Her overall argument is compelling, and most of us who have worked in organisations will recognise its application. ( This is one of the reasons why the Peter Principle was so successful – people nod their heads in acknowledgement of a broad generalisation to their own experience.)   Sometimes, the silo construction is deliberate.  This does not only occur because there may be financial or career incentives for staff  to keep things to themselves. People refuse to share information because they are cussed, lazy, or just enjoy putting one over on their fellows.

Silo Effect

   Tett’s book is also a brazen plug for anthropologists.  As she explains, she was herself a fully trained anthropologist working in Tajikistan before she was, rather implausibly, recruited to the Financial Times.  She realised how her anthropological training – observing the ‘other’ – brought her insights into the ways the world of finance works – or doesn’t work.

   I buy almost all of her arguments.  Sometimes think she does a little too much of a selling job for her discipline ; it’s almost as if she’s constructing boundaries to mark it out as superior, which would be a little paradoxical, would it not…

I also think she lets off our financiers too lightly.  She makes the story of their involvement in selling huge excesses of sub-prime mortgages sound like an organisational issue, as if it had nothing to do with gross greed and arrogance.

But the PP-relevant question raised by her book is this:  is there any case for thinking that women are more likely to be silo-crossers than men are?   Of course this would be a crude generalisation.  You could argue  just the contrary, that men are more disposed  to risk crossing boundaries and breaching conventional divisions.  And yet I think there is a case to be made that women don’t naturally put things in separate boxes (e.g. their apparent distaste for binary, hard-logic divisions, and greater tolerance of ambiguity).  They are, maybe, more likely to think of  sharing information with colleagues.  They are, almost certainly, less driven by personal incentives.

.Slaughter book

Anne-Marie Slaughter’s Unfinished Business: Women, Men, Work, Family, is a very different book, but with interesting connections to Tett’s thesis.  Slaughter was already a high-flying professor at Princeton University when Hillary Clinton asked her to be director of policy planning at the State Department in 2009.  She served for two years, and then decide to return to Princeton at the end of her leave of absence.  So far so glittering, career-wise.  But Slaughter then wrote an article in Atlantic magazine, ‘”Why Women Can’t Have It All”, in which she said that a, perhaps the, main factor in her decision to return to academic life was the need to be with her teenage boys.  The older boy was showing signs of going off the rails, and the younger was not happy with her absence.  Despite having a husband who had the time, capacity and willingness to take on the main caring role, Slaughter decided her priority lay with her children.

The gender roof more or less fell in on her, with accusations of betraying her sex, setting the cause back and so on.  So she’s written this book, not so much as self-justification but in order to help others wrestling with decisions which, if not at the same exalted level, are nevertheless similar enough.  She draws on the very wide responses she had to her article and her subsequent speaking engagements to broaden out her arguments.   It’s a good read, with many telling insights.

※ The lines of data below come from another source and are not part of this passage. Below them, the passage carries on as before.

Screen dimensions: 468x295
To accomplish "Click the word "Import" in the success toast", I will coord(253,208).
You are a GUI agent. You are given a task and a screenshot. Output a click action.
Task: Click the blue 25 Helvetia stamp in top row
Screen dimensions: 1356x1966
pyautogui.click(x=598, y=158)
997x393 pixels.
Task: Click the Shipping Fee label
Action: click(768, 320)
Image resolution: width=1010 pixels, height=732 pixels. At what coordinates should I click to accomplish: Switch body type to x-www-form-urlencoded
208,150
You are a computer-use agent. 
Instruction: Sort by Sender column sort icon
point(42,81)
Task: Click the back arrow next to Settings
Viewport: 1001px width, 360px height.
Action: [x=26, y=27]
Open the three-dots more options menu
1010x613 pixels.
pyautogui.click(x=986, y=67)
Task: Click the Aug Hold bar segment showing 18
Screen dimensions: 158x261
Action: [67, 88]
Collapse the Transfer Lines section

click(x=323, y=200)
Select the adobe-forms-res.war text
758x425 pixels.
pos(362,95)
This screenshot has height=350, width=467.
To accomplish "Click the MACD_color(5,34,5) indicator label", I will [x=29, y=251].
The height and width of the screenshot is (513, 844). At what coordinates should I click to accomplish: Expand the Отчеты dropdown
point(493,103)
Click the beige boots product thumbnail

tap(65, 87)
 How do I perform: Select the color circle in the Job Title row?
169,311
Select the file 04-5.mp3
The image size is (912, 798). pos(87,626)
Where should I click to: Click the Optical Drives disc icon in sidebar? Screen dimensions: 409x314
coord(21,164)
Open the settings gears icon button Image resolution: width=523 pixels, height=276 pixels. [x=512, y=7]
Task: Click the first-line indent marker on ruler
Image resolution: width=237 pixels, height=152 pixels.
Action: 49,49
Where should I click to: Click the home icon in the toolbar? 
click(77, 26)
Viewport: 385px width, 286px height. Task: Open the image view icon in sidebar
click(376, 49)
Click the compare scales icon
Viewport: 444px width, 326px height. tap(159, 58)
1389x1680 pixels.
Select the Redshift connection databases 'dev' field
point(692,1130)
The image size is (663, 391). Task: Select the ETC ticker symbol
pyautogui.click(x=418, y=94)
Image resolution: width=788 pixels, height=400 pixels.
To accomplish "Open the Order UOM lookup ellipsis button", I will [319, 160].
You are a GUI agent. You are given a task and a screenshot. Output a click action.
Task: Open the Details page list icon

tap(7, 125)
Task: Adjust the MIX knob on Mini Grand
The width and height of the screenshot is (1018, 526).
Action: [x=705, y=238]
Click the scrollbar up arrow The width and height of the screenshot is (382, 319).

There are direct connections with PP  and with the Tett book.  Chapter 5, ‘Is Managing Money Really Harder Than Managing Kids?’  is not a simple comparison of which type of activity is harder but explores what you might call the transferable skills involved in bringing up a family.   Slaughter is, naturally, arguing that men can learn to do more of the kid-management, just as women are doing more of the finance-management.  She cites studies showing that in finance especially male traders focus on short-term gains, whereas what is needed is long-term strategic thinking.  This is exactly the same line of thinking as Tett’s:  how organisations (public or private sector) can get a better balance in the range of skills they deploy.